╭──

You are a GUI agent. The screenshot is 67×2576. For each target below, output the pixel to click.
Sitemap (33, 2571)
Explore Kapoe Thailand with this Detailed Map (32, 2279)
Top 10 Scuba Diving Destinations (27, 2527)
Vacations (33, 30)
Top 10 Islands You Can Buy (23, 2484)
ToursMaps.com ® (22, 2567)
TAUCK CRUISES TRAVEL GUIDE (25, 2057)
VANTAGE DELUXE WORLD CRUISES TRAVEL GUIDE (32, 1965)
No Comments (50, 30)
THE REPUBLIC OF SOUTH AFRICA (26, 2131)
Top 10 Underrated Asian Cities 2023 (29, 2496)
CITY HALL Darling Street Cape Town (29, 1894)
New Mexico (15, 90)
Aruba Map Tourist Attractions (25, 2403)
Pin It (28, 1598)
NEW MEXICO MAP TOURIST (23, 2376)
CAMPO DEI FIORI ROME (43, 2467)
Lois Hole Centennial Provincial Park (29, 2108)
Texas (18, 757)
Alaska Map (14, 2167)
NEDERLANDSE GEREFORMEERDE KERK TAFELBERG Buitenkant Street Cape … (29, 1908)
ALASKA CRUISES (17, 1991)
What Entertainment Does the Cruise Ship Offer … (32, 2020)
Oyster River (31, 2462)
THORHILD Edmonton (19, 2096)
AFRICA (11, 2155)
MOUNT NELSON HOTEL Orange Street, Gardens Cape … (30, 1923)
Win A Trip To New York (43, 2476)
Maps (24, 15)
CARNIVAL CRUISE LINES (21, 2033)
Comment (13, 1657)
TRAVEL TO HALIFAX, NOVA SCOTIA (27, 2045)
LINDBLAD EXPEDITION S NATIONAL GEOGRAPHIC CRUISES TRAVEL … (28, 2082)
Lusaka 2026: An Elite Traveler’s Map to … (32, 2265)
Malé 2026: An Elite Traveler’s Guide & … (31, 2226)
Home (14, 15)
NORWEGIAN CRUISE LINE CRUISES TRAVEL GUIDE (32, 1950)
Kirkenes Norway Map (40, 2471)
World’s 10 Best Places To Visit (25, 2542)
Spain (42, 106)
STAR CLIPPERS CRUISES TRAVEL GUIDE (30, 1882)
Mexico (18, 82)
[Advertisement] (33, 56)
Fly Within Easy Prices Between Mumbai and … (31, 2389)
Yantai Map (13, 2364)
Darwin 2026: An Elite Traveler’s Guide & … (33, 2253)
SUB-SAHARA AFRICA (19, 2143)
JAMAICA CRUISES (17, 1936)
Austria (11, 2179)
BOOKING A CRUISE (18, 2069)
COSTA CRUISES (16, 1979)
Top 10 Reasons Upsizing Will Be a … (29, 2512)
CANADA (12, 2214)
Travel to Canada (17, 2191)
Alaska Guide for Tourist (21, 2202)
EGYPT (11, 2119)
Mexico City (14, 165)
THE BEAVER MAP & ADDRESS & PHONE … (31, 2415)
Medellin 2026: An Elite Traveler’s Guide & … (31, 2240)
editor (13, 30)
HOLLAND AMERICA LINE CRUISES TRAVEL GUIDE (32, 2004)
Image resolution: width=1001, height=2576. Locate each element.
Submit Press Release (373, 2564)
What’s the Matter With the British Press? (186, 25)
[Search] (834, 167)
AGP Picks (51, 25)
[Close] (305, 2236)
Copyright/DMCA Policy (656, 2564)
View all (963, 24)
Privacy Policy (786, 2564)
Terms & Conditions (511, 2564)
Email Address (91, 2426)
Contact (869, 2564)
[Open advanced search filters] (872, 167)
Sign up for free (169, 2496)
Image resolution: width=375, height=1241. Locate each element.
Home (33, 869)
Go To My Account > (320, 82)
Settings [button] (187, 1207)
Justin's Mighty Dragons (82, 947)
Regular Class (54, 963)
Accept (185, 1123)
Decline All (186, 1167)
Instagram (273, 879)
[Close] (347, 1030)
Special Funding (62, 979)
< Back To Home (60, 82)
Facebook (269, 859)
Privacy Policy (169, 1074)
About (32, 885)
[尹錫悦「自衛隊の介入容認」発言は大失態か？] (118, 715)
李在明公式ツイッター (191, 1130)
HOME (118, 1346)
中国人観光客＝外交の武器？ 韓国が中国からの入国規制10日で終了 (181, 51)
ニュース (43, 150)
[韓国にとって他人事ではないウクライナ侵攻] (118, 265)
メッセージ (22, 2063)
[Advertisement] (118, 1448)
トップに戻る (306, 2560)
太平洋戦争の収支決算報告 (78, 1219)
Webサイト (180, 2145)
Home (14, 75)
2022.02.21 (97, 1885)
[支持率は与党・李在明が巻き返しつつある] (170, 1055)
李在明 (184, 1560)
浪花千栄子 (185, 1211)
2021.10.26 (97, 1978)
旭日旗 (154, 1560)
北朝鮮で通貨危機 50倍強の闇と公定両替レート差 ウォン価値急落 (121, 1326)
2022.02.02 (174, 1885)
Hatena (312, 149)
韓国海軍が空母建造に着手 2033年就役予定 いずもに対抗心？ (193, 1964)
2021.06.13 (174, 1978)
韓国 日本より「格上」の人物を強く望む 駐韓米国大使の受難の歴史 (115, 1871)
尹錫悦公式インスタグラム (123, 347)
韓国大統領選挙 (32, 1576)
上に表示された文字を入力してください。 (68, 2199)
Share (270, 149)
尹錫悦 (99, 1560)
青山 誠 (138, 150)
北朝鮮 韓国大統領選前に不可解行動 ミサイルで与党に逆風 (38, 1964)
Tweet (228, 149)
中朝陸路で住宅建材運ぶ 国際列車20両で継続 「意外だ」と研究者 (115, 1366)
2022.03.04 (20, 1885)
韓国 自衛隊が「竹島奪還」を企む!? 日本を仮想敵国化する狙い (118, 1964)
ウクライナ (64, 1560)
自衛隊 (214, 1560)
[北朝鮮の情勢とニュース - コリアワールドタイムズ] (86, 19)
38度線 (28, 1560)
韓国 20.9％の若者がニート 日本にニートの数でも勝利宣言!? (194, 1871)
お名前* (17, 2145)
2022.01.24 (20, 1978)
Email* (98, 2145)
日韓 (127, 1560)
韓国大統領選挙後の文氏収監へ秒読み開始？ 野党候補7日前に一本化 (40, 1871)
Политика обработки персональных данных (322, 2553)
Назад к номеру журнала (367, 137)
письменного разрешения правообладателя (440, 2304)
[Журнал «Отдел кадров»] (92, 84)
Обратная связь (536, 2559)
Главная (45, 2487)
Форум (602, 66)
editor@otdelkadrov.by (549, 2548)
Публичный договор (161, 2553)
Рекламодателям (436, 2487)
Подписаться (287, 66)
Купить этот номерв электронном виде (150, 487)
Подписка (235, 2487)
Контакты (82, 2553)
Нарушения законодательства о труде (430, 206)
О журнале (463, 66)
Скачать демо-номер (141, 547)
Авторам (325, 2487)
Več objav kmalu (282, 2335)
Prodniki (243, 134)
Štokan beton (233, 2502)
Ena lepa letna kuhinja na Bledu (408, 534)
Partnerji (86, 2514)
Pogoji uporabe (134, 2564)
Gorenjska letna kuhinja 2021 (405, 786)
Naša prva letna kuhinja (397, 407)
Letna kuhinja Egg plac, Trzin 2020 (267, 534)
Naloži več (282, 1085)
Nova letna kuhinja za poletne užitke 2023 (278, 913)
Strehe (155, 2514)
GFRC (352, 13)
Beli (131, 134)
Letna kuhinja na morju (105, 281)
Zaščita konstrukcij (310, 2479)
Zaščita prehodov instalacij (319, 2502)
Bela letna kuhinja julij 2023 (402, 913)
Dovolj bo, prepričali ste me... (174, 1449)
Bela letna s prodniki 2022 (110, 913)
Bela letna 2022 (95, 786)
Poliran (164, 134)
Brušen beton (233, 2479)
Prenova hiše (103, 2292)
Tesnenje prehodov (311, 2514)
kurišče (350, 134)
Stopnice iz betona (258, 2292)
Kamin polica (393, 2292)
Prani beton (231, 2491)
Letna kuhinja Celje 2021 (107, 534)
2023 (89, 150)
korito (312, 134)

╰──

Work request
What do the lines above say from the one containing "Email* (98, 2145)" down to the one containing "Форум (602, 66)"? Return them exactly, both end lines included, and only them.

Reply to the task
Email* (98, 2145)
日韓 (127, 1560)
韓国大統領選挙後の文氏収監へ秒読み開始？ 野党候補7日前に一本化 (40, 1871)
Политика обработки персональных данных (322, 2553)
Назад к номеру журнала (367, 137)
письменного разрешения правообладателя (440, 2304)
[Журнал «Отдел кадров»] (92, 84)
Обратная связь (536, 2559)
Главная (45, 2487)
Форум (602, 66)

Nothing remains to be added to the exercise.